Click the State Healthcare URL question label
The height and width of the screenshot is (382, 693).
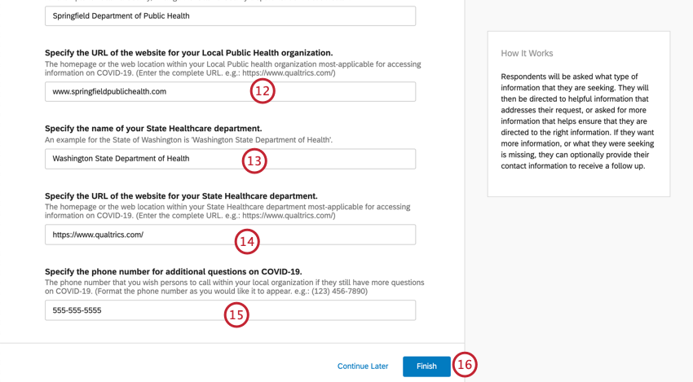point(181,196)
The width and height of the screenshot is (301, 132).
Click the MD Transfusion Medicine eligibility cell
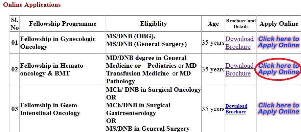pos(154,69)
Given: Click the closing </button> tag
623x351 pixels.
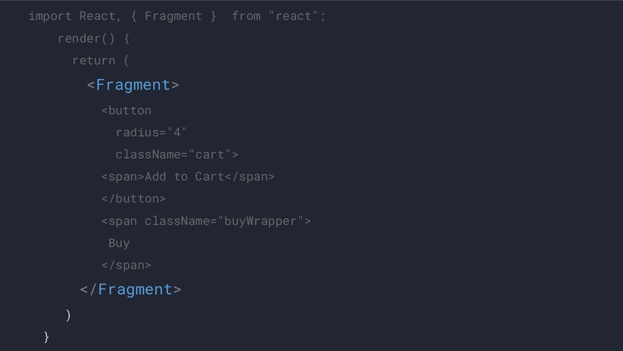Looking at the screenshot, I should point(133,199).
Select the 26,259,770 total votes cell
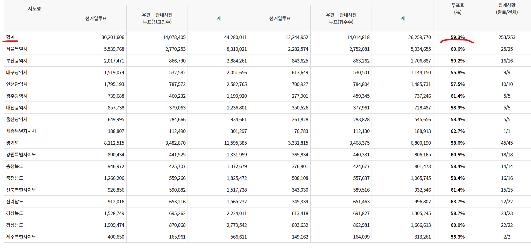531x250 pixels. 419,37
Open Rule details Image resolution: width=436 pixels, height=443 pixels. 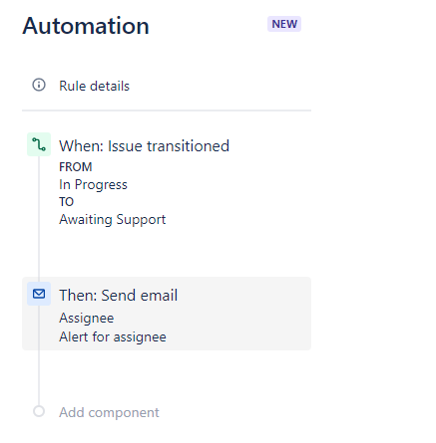(94, 86)
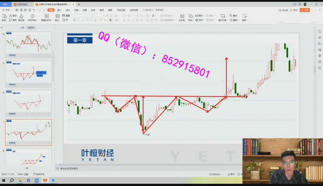Image resolution: width=323 pixels, height=186 pixels.
Task: Click the New Slide icon
Action: [x=47, y=17]
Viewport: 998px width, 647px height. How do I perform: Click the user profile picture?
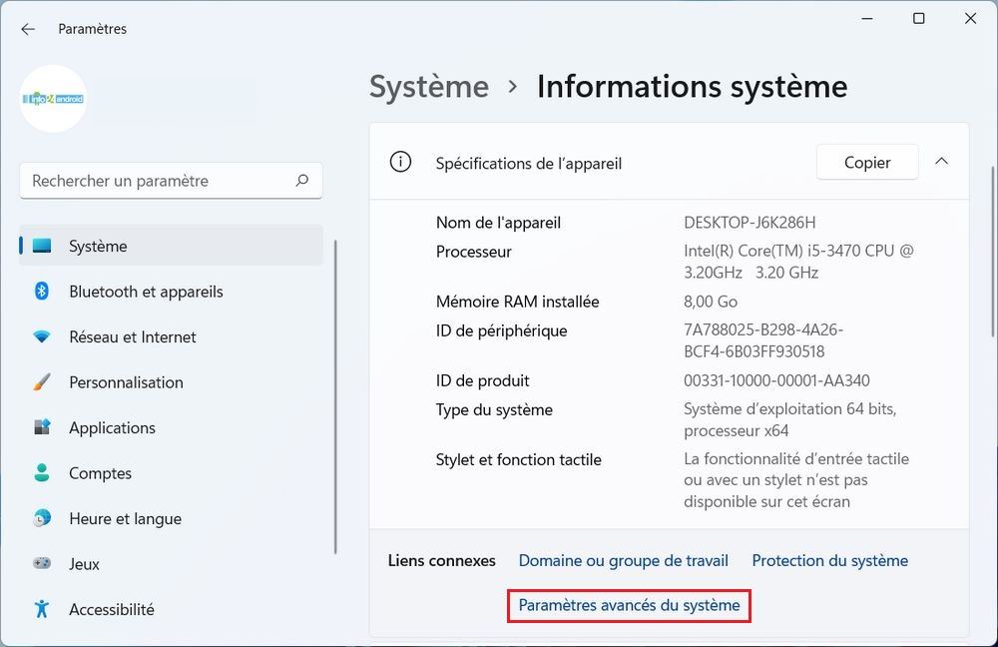click(x=53, y=100)
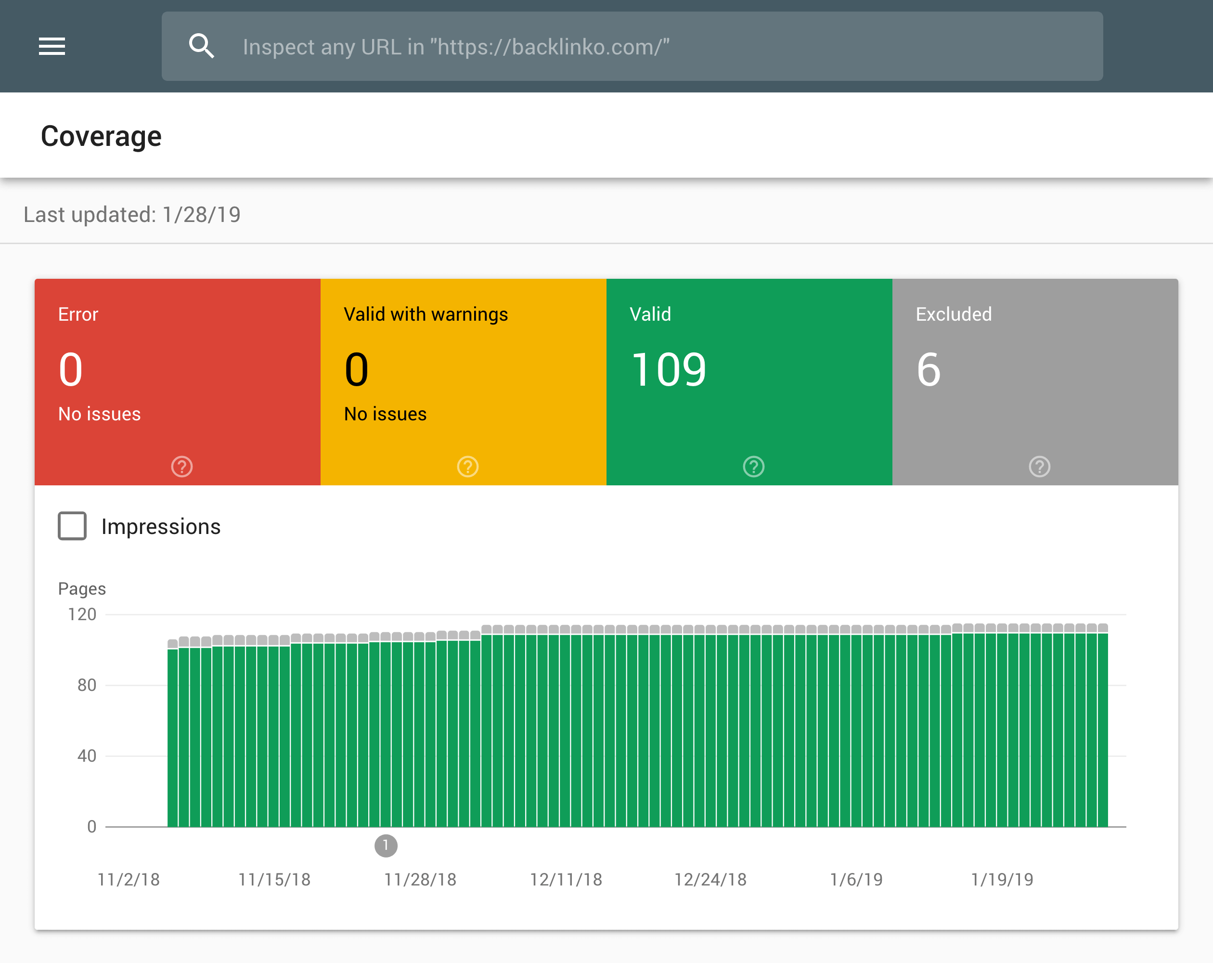Click the 12/11/18 date axis label

tap(566, 879)
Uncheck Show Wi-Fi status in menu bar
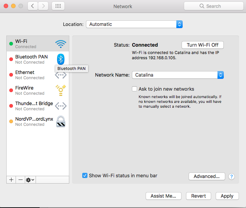246x208 pixels. coord(85,175)
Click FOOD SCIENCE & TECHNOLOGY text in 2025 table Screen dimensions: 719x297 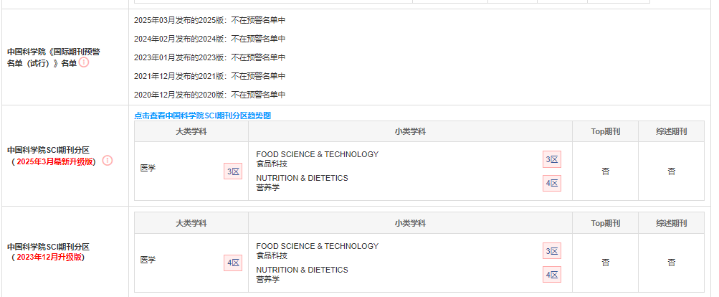[318, 155]
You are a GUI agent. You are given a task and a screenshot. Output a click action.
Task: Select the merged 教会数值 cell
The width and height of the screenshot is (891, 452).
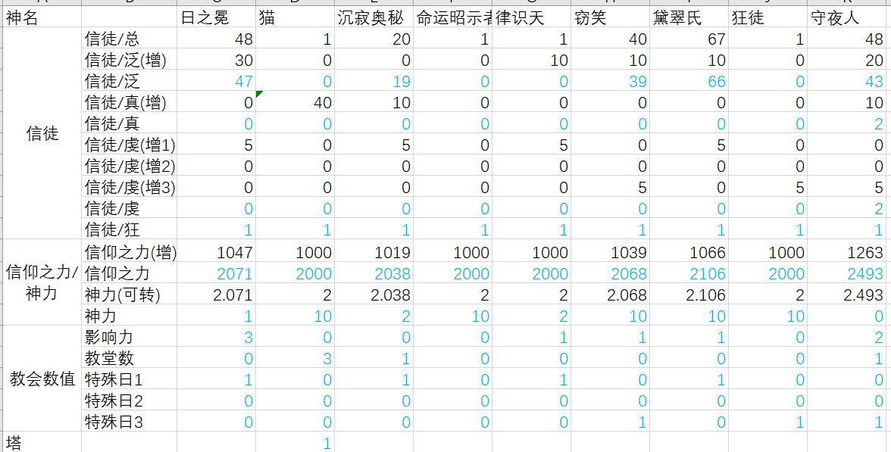click(42, 379)
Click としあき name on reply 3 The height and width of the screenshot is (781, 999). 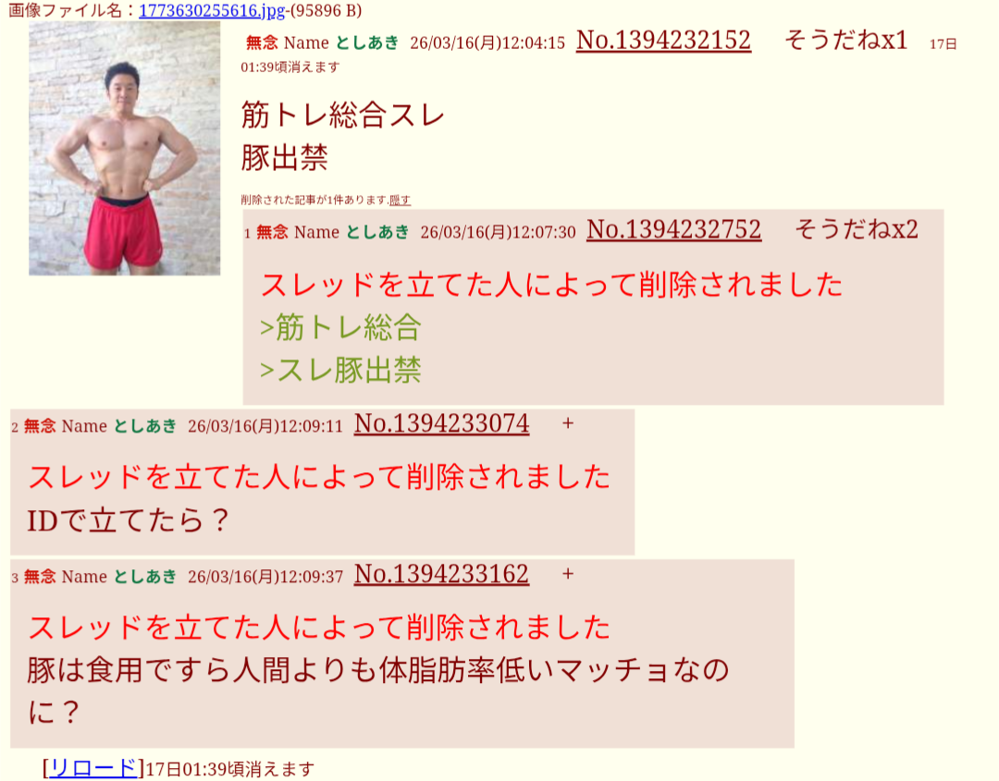coord(144,577)
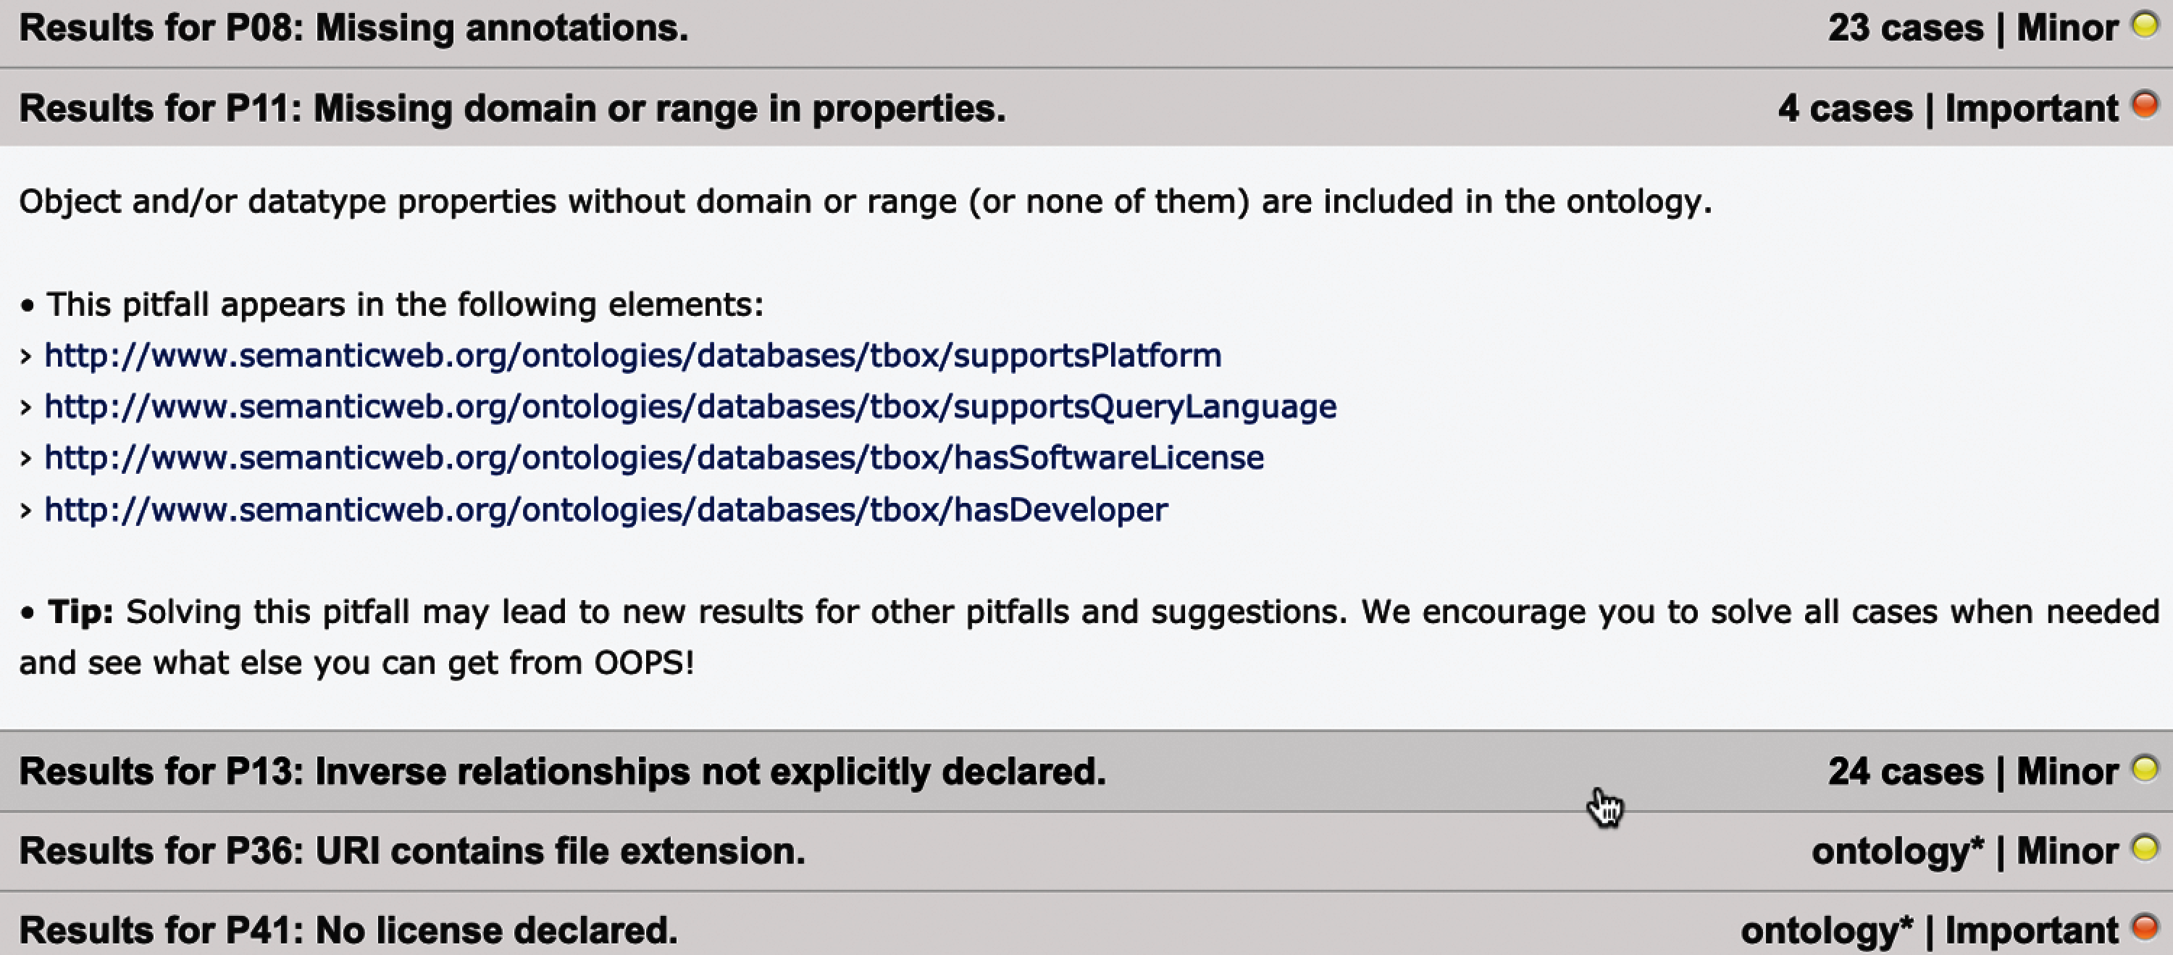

▸ About this exercise:
Only lines go in the copy, not pictures. Transcribe exactly from the start of the listing through the line containing "Given: Click the closing </button> tag".

▸ Reply to the exercise:
Click the State Healthcare URL question label
The height and width of the screenshot is (382, 693).
point(181,196)
The width and height of the screenshot is (301, 132).
Click the MD Transfusion Medicine eligibility cell
pos(154,69)
Given: Click the closing </button> tag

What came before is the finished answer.